● GOAL 1
In the article on the film Sneham Kosam, list every character whose name is followed by an actor's name in parentheses, and give that actor for each.
● GOAL 2
Extract word for word the passage of the article on the film Sneham Kosam that opens with the words containing "Sneham Kosam ()" and closes with "film Natpukkaga (1998).".

● SOURCE DOCUMENT
□ □ □ □
Sneham Kosam () is a 1999 Indian Telugu-language drama film produced by A. M. Ratnam under the Sri Surya Movies banner. Directed by K. S. Ravikumar, the film stars Chiranjeevi in a dual role of father and son, along with Meena while VijayaKumar and Prakash Raj play supporting roles. Released on 1 January 1999, the film is a remake of Ravikumar's own Tamil film Natpukkaga (1998).

Plot
Chinnayya (Chiranjeevi) works for a rich man Vijayakumar in a village. Despite being a labourer, Chinnayya has great respect and affection towards Vijayakumar. Vijayakumar too takes care of Chinnayya with great affection and looks after him as his own son. Vijayakumar hates his first daughter Gowri (Sitara) and her husband Peddabbayi (Prakash Raj). Prabhavathy (Meena) is Vijayakumar's younger daughter and she arrives to the village after completing her education from the US. Prabhavathy loves Chinnayya, but Chinnayya does not reciprocate, thinking this would be a betrayal of Vijayakumar's trust on him. Later Chinnayya too understands Prabhavathy's true love and accepts it.

One day, suddenly Prabhavathy accuses that Chinnayya tried to rape her. This angers Vijayakumar and he beats and sends Chinnayya out of his home. At this time, Simhadri (also Chiranjeevi), Chinnayya's father is released from jail and comes to meet Vijayakumar. Simhadri also worked under Vijayakumar before and has won Vijayakumar's trust so much. But Prabhavathy gets angry on seeing Simhadri and asks him to leave the house because Simhadri has been sent to jail for murdering Vijayakumar's wife Lakshmi (Sujatha) a few years back. Prabhavathy also reveals the truth that she staged a drama to send Chinnayya away from her father. Vijayakumar gets shocked knowing the truth and feels bad that he has misunderstood Chinnayya, believing his daughter's false words.

Chinnayya also hates his father Simhadri from childhood days as he was accused of killing Lakshmi. The story moves to a flashback. Simhadri was a loyal servant in Vijayakumar's home. Peddabbayi is the younger brother of Lakshmi and his wedding is arranged with Gowri. On the day of marriage, Lakshmi gets to know about Peddabbayi's plans to rob Vijayakumar's properties and decides to cancel the wedding. But Peddabbayi injures Lakshmi badly and hides her in a room and the marriage is done. But Simhadri finds Lakshmi and gets to know all the truth about Peddabbayi. Before he could go and stop the marriage, it is already done and so he does not want Peddabbayi to go to jail as that would impact Gowri's life. Lakshmi is dead and Simhadri accepts that he has murdered Lakshmi for money and gets arrested by police. This makes Gowri and Prabhavathy to hate him and his family.
□ □ □ □
● DATASET SECTION
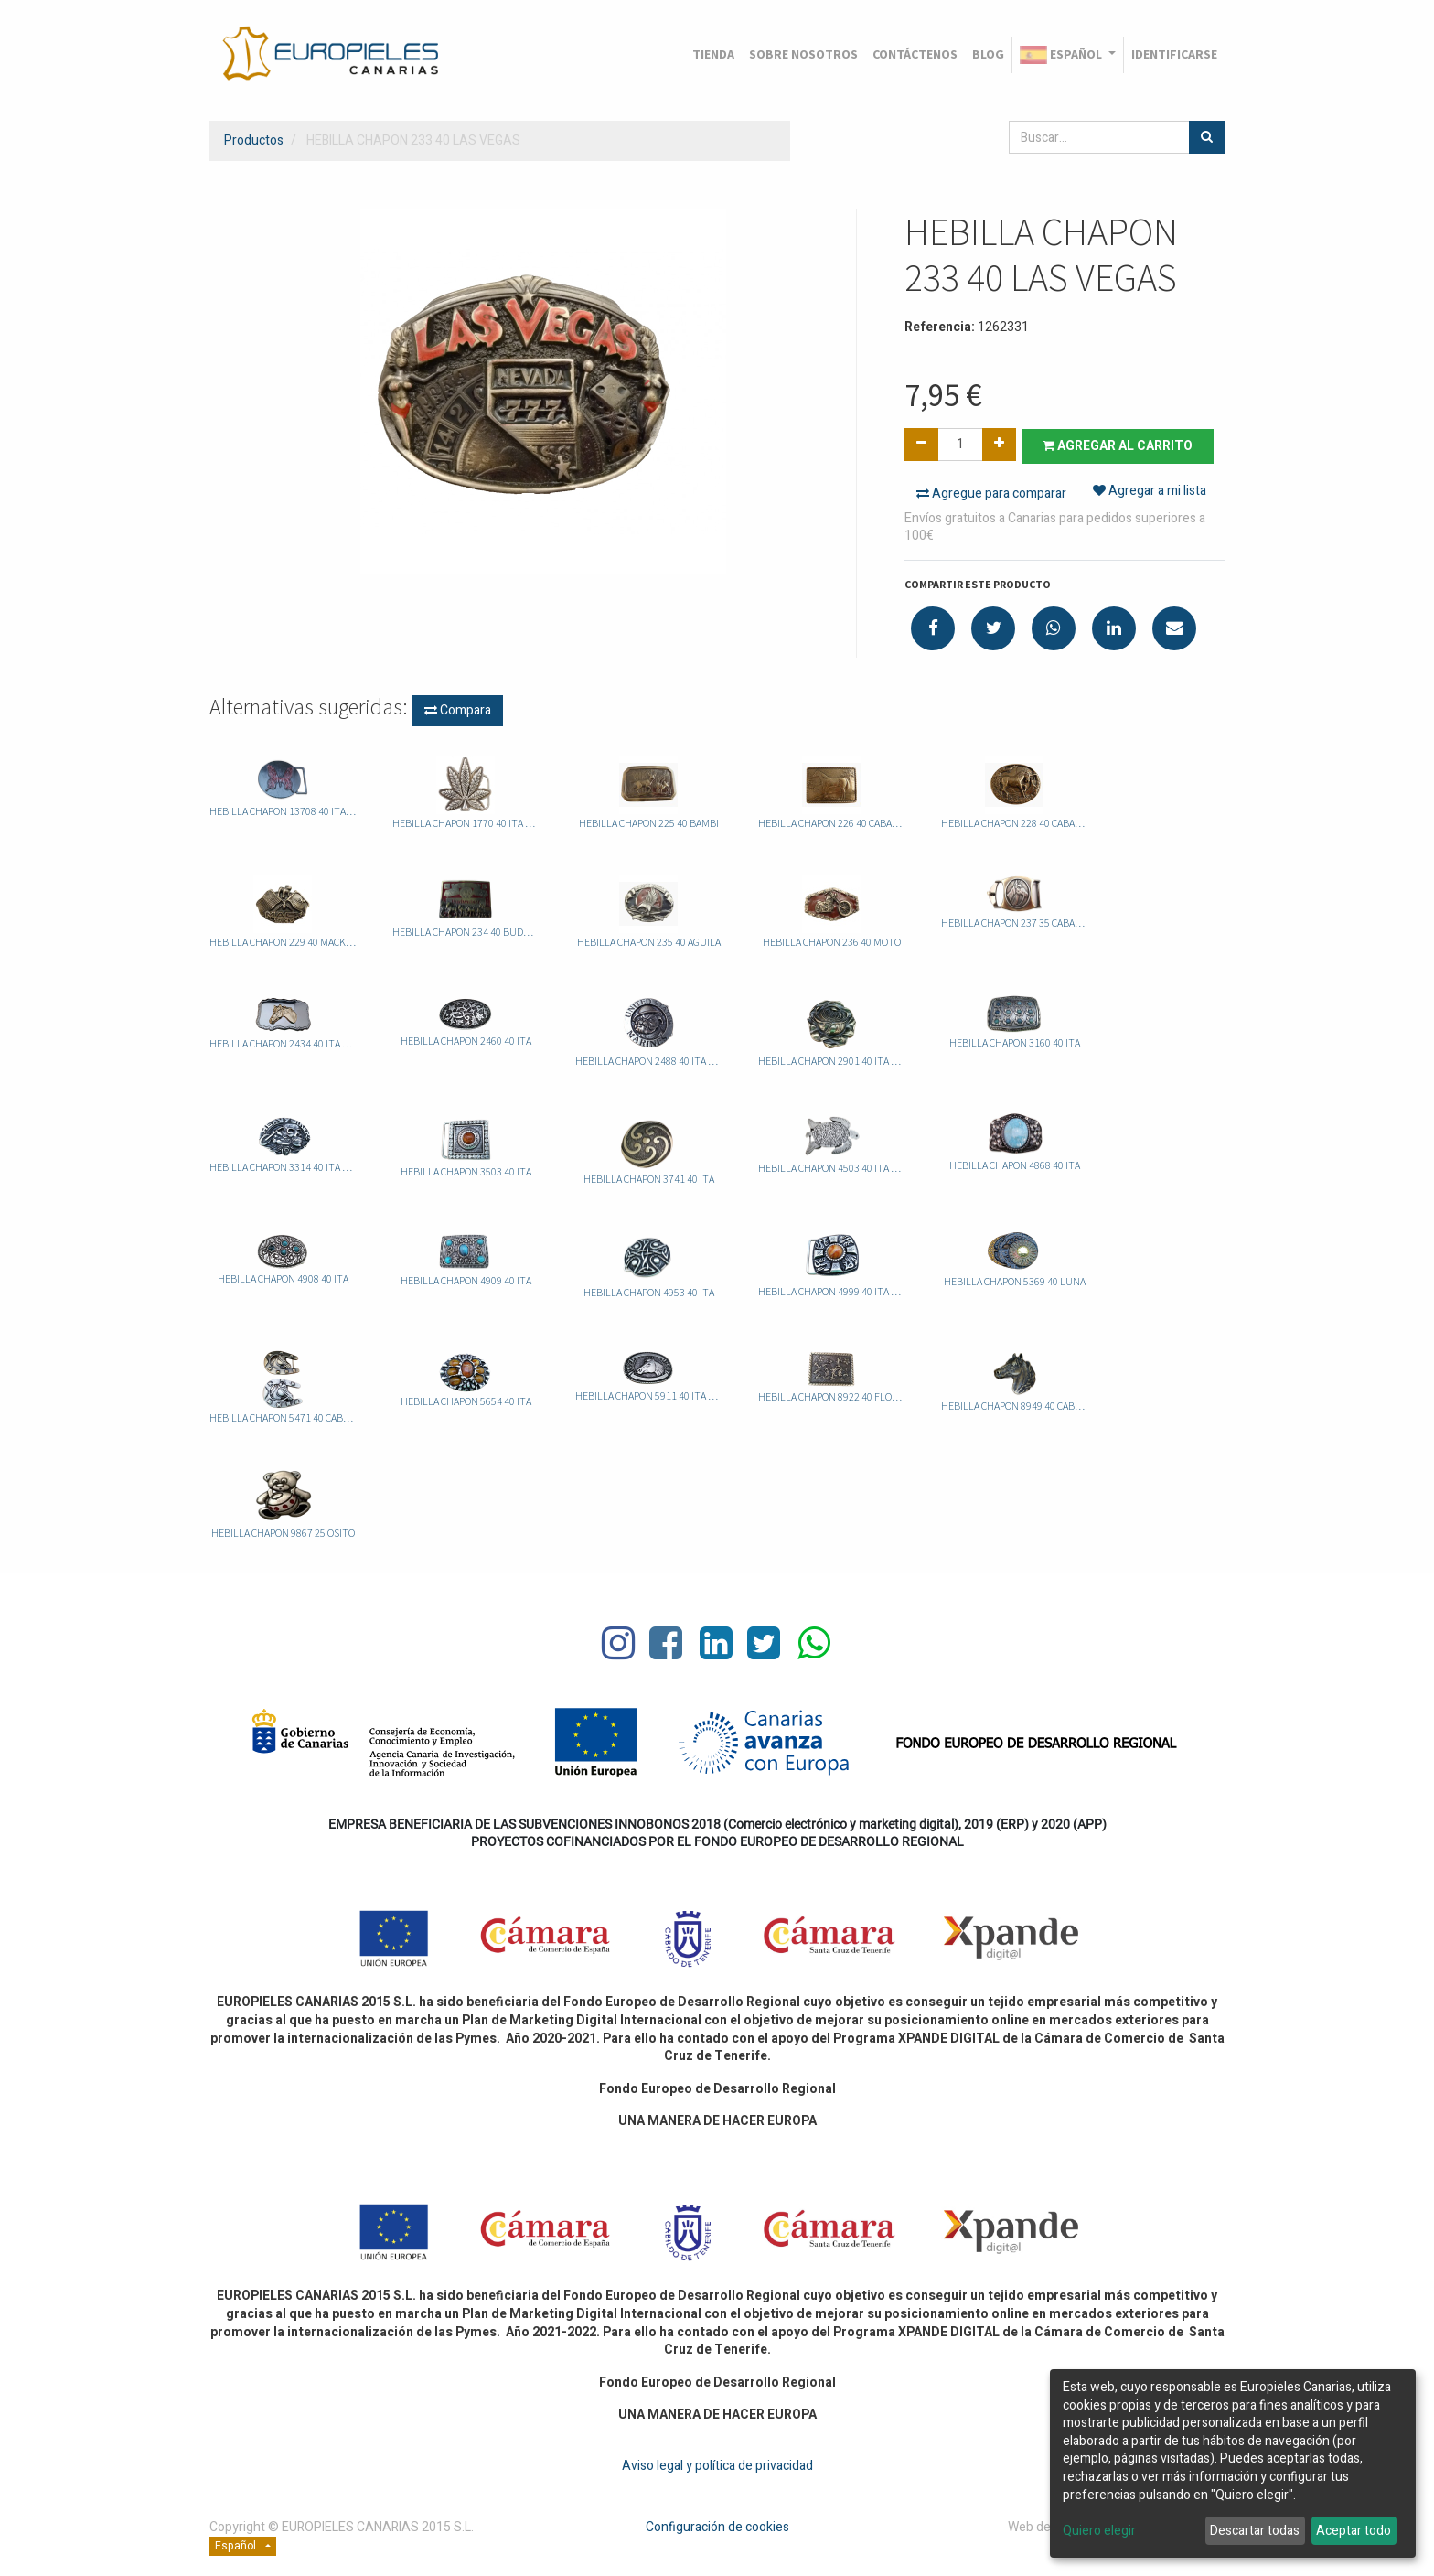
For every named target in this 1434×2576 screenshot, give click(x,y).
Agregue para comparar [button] (991, 492)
□ □ □ □
● COMPLETE ANSWER 1
- Chinnayya: Chiranjeevi
- Gowri: Sitara
- Peddabbayi: Prakash Raj
- Prabhavathy: Meena
- Simhadri: Chiranjeevi
- Lakshmi: Sujatha

● COMPLETE ANSWER 2
Sneham Kosam () is a 1999 Indian Telugu-language drama film produced by A. M. Ratnam under the Sri Surya Movies banner. Directed by K. S. Ravikumar, the film stars Chiranjeevi in a dual role of father and son, along with Meena while VijayaKumar and Prakash Raj play supporting roles. Released on 1 January 1999, the film is a remake of Ravikumar's own Tamil film Natpukkaga (1998).